Inter-institutional negotiations on anti-money laundering directive get off to strong start

The inter-institutional (trialogue) negotiations on the revision of the fourth anti-money laundering directive started, at the end of March, with the trickiest dossiers first.

At the first meeting, the question of whether the registers of beneficial owners of trusts and shell companies, which lay at the heart of the Panama Papers scandal, should be made public, was tackled directly and very quickly laid aside. According to our information, after each institution laid out its line of argument (the European Parliament wants full public access, the Council wants access only for persons with a legitimate interest), each one agreed to go back and discuss it again amongst themselves. In particular, the Council is reported to have expressed its reservations over including trusts, particularly family trusts. Parliament showed openness, but called for a satisfactory definition of what constitutes a family trust. A Commission contribution on this specific point is now expected.

At the second meeting, which was held on Tuesday 4 April, the co-legislators discussed the issue of "politically exposed persons", the definition of which is a problem. The council distinguishes between European and non-European politically exposed persons. European politically exposed persons could be exempted from the 'due diligence' rules laid down by the directive, but Parliament fears that this will leave the member states too much margin.

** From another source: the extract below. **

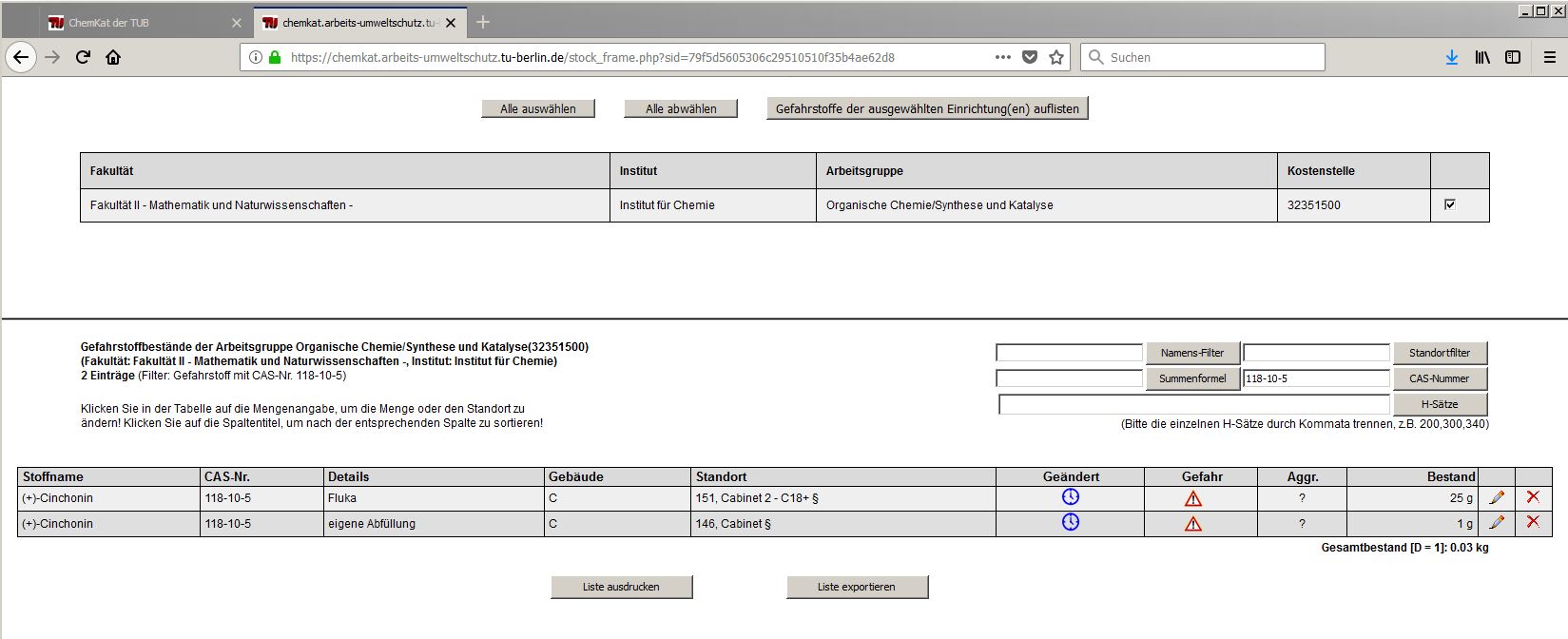
Task: Delete the eigene Abfüllung entry with red X
Action: pyautogui.click(x=1533, y=522)
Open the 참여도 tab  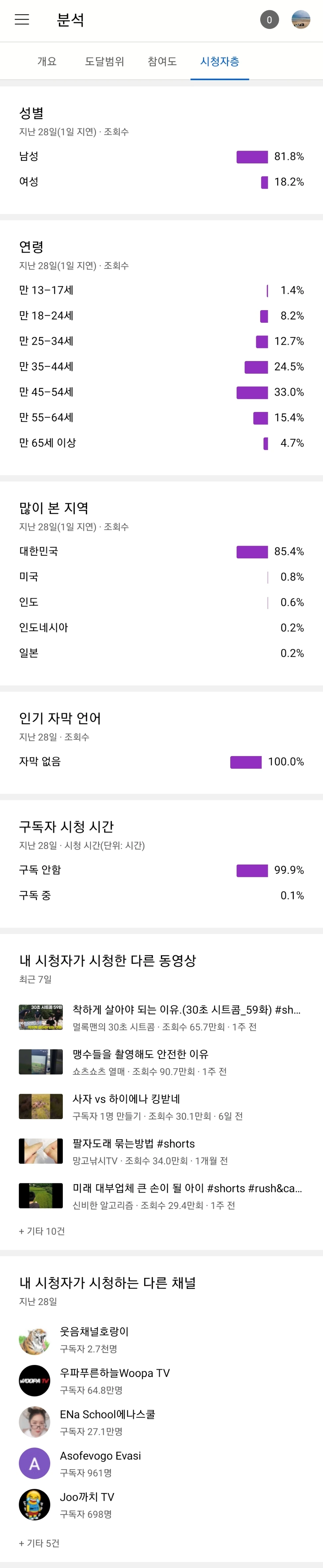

Then, Parliament included in its negotiating position an obligation on the member states to draw up national lists of politically exposed persons resident on their territory. The Commission reportedly feels that this could be useful, but issues related to data protection were raised. The Council also feels that this represents a lot of work, as the lists would require regular updates.

Lastly, Parliament takes the view that when a politically exposed person no longer holds public office or a position in an international organisation, he or she should be considered risk-sensitive for 36 months. The Commission and Council feel that this is disproportionate and would prefer 12 months.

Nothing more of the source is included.